**Task inputs**
----------------
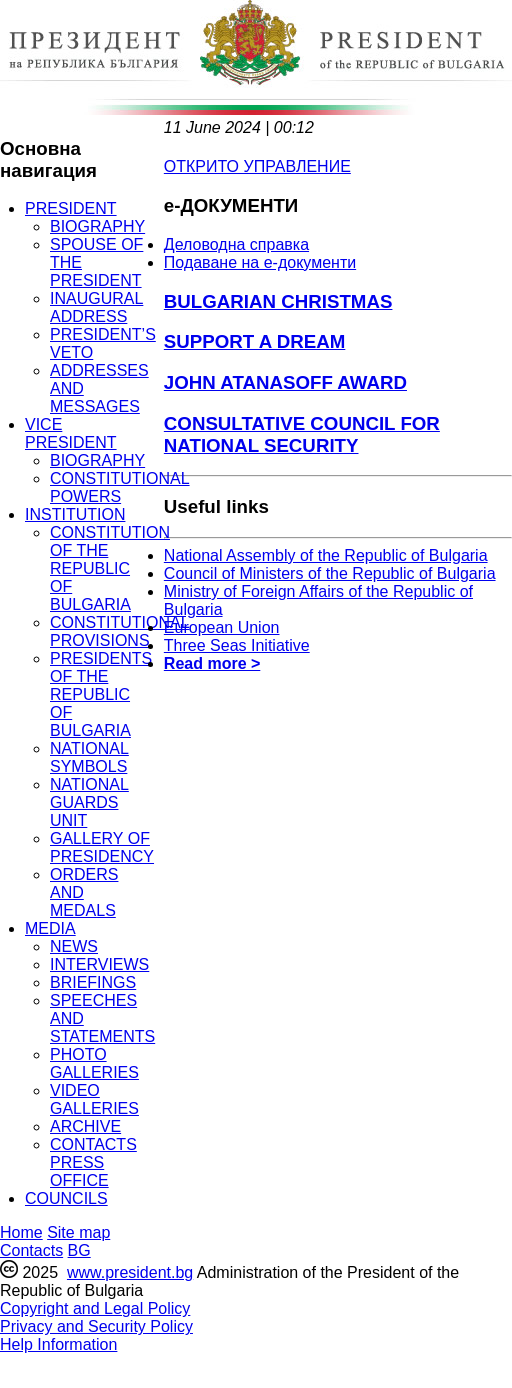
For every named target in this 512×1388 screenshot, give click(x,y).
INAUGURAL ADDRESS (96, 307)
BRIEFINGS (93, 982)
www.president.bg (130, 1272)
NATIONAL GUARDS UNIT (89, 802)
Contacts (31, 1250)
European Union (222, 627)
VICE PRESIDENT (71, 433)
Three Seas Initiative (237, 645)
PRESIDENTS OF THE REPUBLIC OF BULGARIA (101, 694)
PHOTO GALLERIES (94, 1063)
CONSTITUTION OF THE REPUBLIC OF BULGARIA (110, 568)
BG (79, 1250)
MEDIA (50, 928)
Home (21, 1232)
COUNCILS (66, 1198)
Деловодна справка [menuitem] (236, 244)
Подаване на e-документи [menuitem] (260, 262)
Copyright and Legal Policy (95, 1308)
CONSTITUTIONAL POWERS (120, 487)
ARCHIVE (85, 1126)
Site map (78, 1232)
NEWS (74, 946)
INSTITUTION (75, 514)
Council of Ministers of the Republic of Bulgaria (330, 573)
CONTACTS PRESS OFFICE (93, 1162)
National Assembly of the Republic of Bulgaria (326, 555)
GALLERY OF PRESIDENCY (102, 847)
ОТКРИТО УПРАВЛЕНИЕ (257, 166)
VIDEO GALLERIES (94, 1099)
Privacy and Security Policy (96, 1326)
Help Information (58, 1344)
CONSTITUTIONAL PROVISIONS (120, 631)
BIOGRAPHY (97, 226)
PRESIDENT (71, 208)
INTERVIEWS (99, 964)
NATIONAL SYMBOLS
----------------
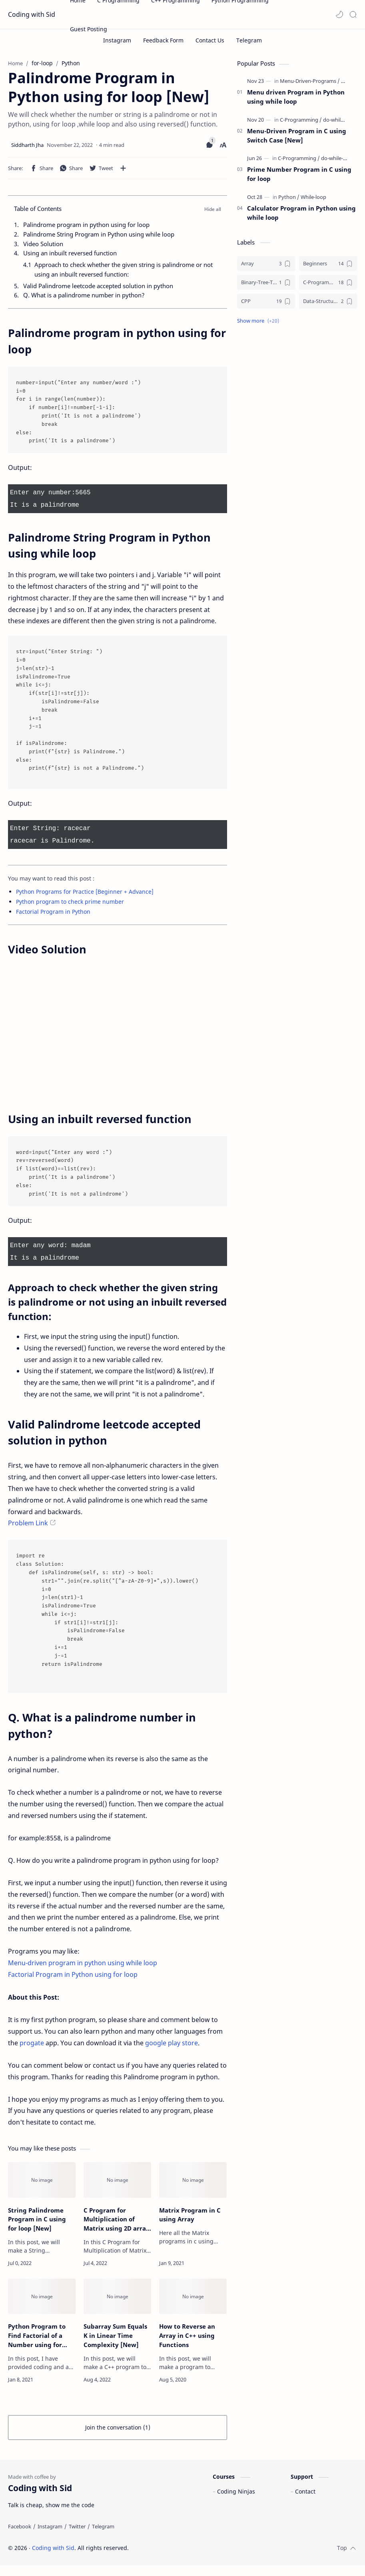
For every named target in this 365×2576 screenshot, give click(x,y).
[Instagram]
----------------
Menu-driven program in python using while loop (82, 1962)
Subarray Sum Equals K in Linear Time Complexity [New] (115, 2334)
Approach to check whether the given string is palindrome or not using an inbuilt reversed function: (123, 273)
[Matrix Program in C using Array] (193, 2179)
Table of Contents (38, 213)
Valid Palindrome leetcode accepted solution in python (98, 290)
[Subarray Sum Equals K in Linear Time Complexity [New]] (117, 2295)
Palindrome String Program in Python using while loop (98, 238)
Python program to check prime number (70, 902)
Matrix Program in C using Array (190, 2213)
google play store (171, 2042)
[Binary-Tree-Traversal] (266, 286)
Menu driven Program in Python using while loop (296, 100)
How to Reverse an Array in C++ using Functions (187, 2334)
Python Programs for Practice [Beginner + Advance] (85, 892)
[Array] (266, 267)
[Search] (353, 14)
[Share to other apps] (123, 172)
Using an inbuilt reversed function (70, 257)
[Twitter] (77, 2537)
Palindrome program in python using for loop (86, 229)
----------------
**Given instruction**
Could you put the listing's lines, from the one containing "Matrix Program in C using Array (190, 2213)" through the one containing "[Share to other apps] (123, 172)", both included, into a Markdown table with a Row column for the row number and an Entry column for the line, leaving out blank lines?

**The result**
| Row | Entry |
|---|---|
| 1 | Matrix Program in C using Array (190, 2213) |
| 2 | google play store (171, 2042) |
| 3 | [Binary-Tree-Traversal] (266, 286) |
| 4 | Menu driven Program in Python using while loop (296, 100) |
| 5 | How to Reverse an Array in C++ using Functions (187, 2334) |
| 6 | Python Programs for Practice [Beginner + Advance] (85, 892) |
| 7 | [Array] (266, 267) |
| 8 | [Search] (353, 14) |
| 9 | [Share to other apps] (123, 172) |